__THE TASK__
Each line from the one containing "Image resolution: width=1389" through the last line of the data below is to be written out verbatim, and nothing more.

-- RECORDED INFORMATION follows --

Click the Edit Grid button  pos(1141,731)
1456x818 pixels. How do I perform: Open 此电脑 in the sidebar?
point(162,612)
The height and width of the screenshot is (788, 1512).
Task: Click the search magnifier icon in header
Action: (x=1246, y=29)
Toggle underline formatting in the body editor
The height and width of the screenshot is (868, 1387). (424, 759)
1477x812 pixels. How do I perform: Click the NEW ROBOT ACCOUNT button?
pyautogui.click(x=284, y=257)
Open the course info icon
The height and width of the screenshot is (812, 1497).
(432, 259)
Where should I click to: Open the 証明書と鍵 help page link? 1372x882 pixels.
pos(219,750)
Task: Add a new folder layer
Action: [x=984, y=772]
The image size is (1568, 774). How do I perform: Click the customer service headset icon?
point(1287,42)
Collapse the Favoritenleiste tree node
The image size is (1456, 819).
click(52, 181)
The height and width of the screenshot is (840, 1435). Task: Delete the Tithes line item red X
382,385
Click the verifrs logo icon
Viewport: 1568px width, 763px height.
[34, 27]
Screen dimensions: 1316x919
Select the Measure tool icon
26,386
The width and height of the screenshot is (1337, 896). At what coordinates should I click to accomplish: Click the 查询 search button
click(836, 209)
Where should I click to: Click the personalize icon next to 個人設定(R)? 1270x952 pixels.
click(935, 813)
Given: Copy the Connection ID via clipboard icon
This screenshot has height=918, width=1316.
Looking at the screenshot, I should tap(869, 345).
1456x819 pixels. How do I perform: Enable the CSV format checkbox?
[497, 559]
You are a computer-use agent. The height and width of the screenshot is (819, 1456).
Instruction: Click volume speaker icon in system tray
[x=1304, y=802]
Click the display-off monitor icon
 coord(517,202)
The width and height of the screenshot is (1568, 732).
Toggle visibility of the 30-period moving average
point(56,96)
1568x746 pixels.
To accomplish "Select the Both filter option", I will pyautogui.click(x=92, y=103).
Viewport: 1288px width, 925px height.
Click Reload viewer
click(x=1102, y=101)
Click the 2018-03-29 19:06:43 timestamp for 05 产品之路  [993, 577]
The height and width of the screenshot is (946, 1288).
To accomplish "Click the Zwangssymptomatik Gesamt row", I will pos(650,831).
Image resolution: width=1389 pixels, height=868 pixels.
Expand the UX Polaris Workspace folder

-- RECORDED INFORMATION concluded --

__SOLUTION TO THE PROBLEM__
Image resolution: width=1389 pixels, height=868 pixels.
Expand the UX Polaris Workspace folder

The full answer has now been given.